Such is daily life in Oak Park, which has the largest concentration of Frank Lloyd Wright-designed structures anywhere. Throngs of people, maps and booklets in hand, make their way around the historic district to view Wright's handiwork. It's like looking for Waldo.
But it wasn't always this way.
"In the early 1970s, you couldn't give away a Frank Lloyd Wright home in Oak Park," says Gloria Garofalo, director of public programs for the Frank Lloyd Wright Home and Studio Foundation.
Chicago's urban problems were moving west at the time and threatening to overtake Oak Park, one of the city's oldest suburbs. But then the village enacted a series of laws that gave preservationists tax breaks and encouraged the restoration of historic homes.
"Once people were assured that the house was worth putting money into and the whole thing wasn't going to unravel, then the whole thing turned around," says Paul Kruty, associate professor of architecture history at the University of Illinois and an expert on the Prairie school of architecture started by Wright and his mentor, Louis Sullivan.

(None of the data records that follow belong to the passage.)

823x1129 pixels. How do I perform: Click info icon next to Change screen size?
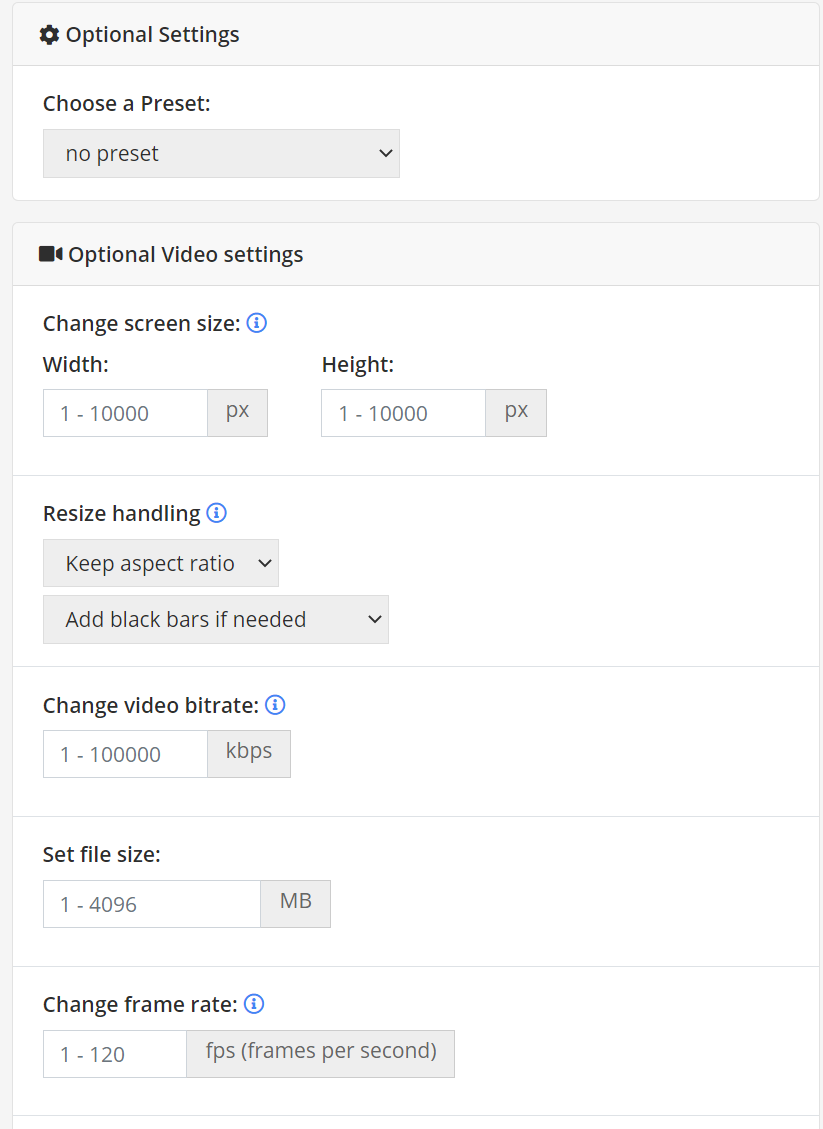[257, 323]
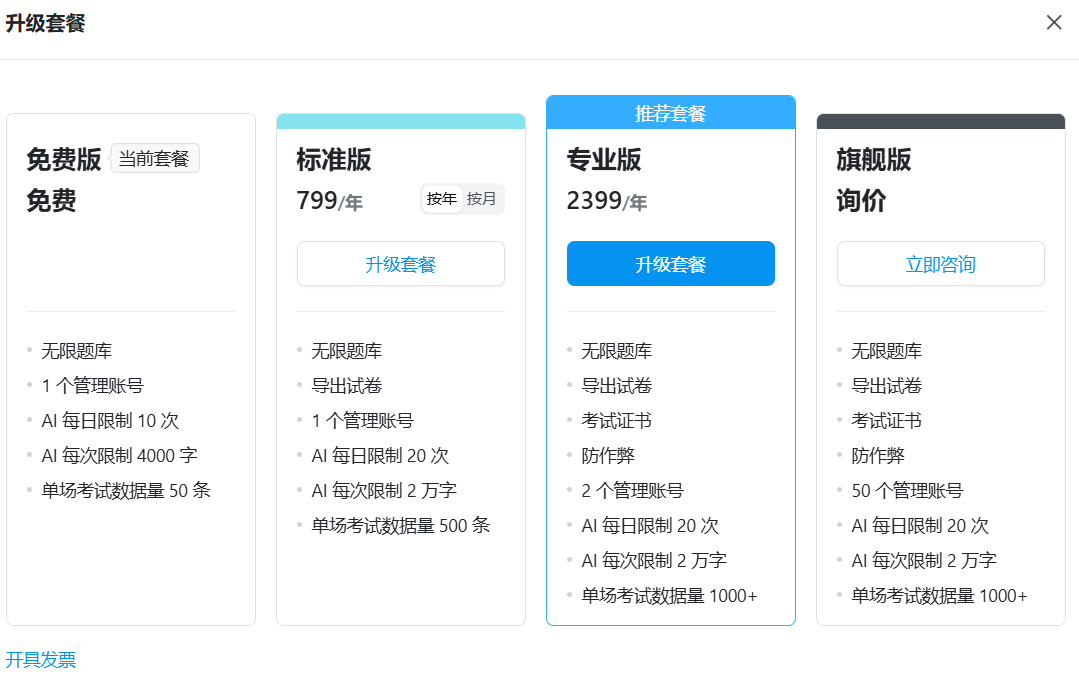Click the 2399/年 price label
The width and height of the screenshot is (1079, 675).
click(x=606, y=201)
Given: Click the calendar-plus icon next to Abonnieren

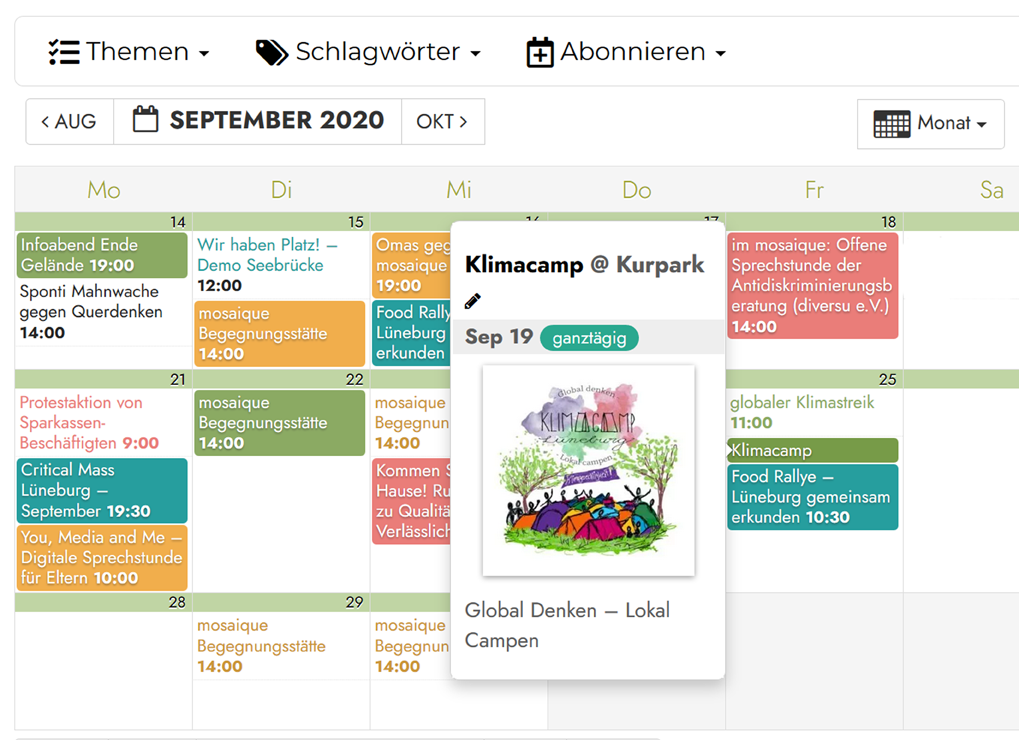Looking at the screenshot, I should 540,52.
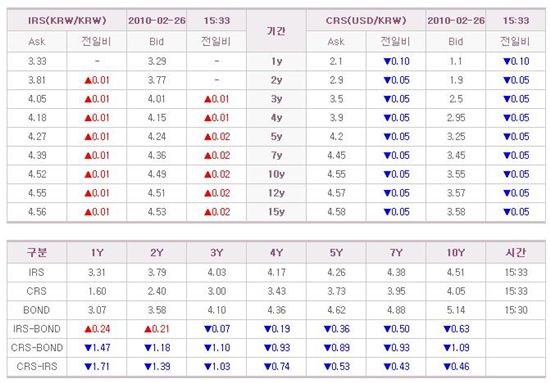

They were trying to create a new type of American architecture, an original form that owed nothing to Europe. Oak Park and other early Chicago suburbs were like blank sheets of drafting paper for this new breed of architect.
"Wright found a ready market for this new type of suburban architecture, designing homes on large lots. In Oak Park you can find a Wright home on nearly every block. But there are homes by other architects like him who were trying to create something new and original and American," Kruty says.
The designs were breathtaking for their time especially Wright's Prairie-style homes with their long, horizontal lines; the hipped roofs; the banding of the windows and their heavy use of geometric designs; and the broad, overhanging eaves.
But Wright wasn't immediately declared a genius it took him a decade to find his own style. His first job was as a 19-year-old working for Chicago architect J.L....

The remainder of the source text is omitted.